Microtubule minus-end stabilization by polymerization-driven CAMSAP deposition

  • Dev Cell. 2014 Feb 10;28(3):295-309. doi: 10.1016/j.devcel.2014.01.001.
Kai Jiang  1 Shasha Hua  1 Renu Mohan  1 Ilya Grigoriev  1 Kah Wai Yau  1 Qingyang Liu  2 Eugene A Katrukha  1 A F Maarten Altelaar  3 Albert J R Heck  3 Casper C Hoogenraad  1 Anna Akhmanova  4
Affiliations
  • 1. Cell Biology, Faculty of Science, Utrecht University, Padualaan 8, 3584 Utrecht, the Netherlands.
  • 2. Cell Biology, Faculty of Science, Utrecht University, Padualaan 8, 3584 Utrecht, the Netherlands; Biomolecular Mass Spectrometry and Proteomics, Bijvoet Center for Biomolecular Research, Utrecht Institute for Pharmaceutical Sciences and The Netherlands Proteomics Centre, Utrecht University, Padualaan 8, 3584 Utrecht, the Netherlands.
  • 3. Biomolecular Mass Spectrometry and Proteomics, Bijvoet Center for Biomolecular Research, Utrecht Institute for Pharmaceutical Sciences and The Netherlands Proteomics Centre, Utrecht University, Padualaan 8, 3584 Utrecht, the Netherlands.

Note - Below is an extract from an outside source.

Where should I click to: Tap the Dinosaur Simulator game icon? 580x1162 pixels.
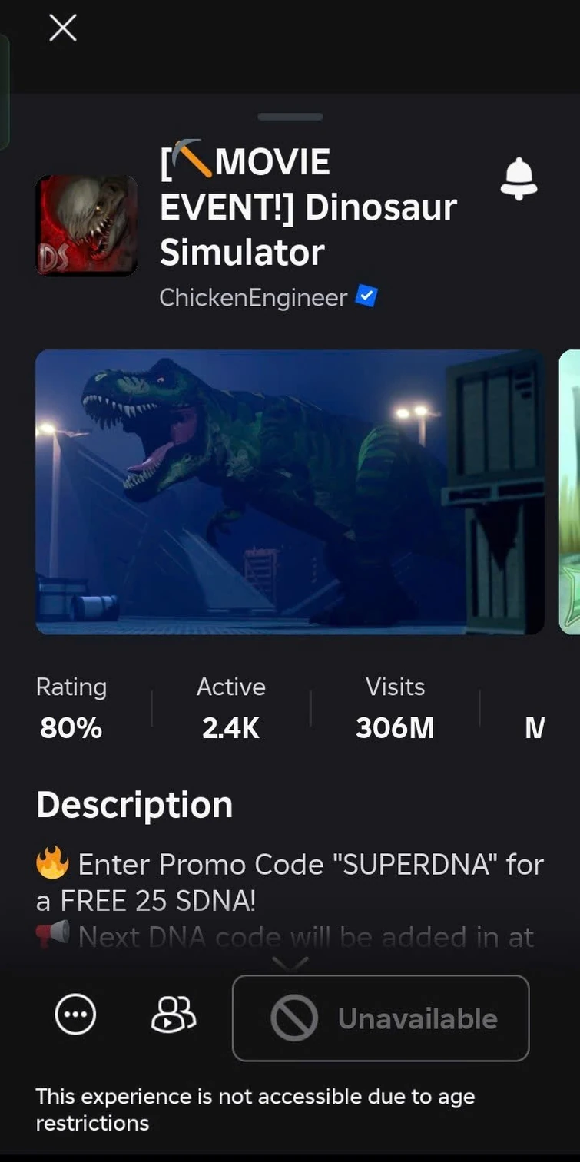click(86, 225)
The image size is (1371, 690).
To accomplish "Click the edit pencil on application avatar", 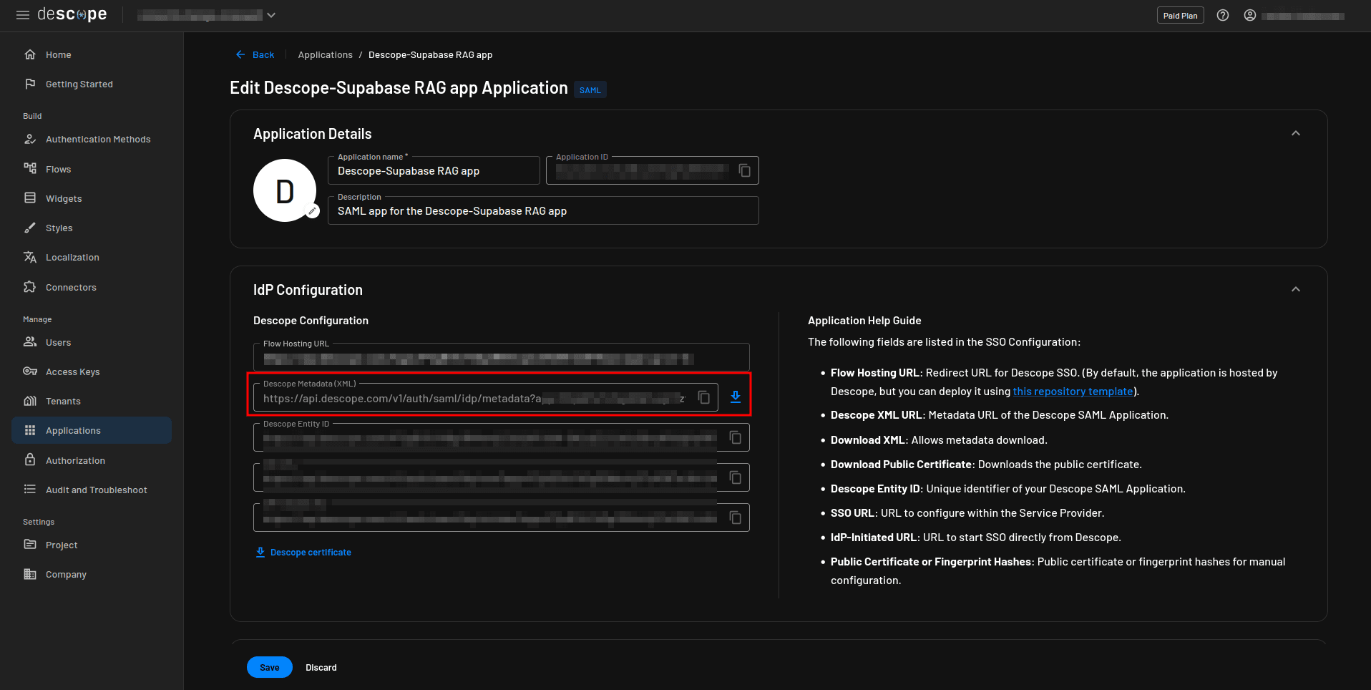I will (312, 211).
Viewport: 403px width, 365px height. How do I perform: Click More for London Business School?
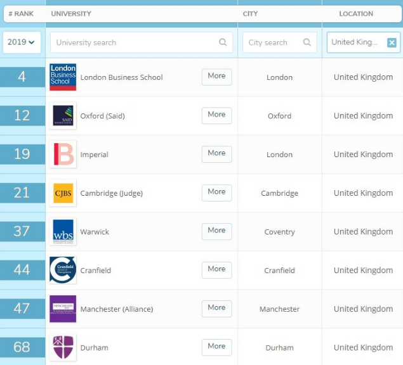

  • 4. Cell Biology, Faculty of Science, Utrecht University, Padualaan 8, 3584 Utrecht, the Netherlands. Electronic address: [email protected].
Abstract

Microtubules are cytoskeletal Polymers with two structurally and functionally distinct ends, the plus- and the minus-end. Here, we focus on the mechanisms underlying the regulation of microtubule minus-ends by the CAMSAP/Nezha/Patronin protein family. We show that CAMSAP2 is required for the proper organization and stabilization of interphase microtubules and directional cell migration. By combining live-cell imaging and in vitro reconstitution of microtubule assembly from purified components with laser microsurgery, we demonstrate that CAMSAPs regulate microtubule minus-end growth and are specifically deposited on the lattice formed by microtubule minus-end polymerization. This process leads to the formation of CAMSAP-decorated microtubule stretches, which are stabilized from both ends and serve as sites of noncentrosomal microtubule outgrowth. The length of the stretches is regulated by the microtubule-severing protein katanin, which interacts with CAMSAPs. Our data thus indicate that microtubule minus-end assembly drives the stabilization of noncentrosomal microtubules and that katanin regulates this process.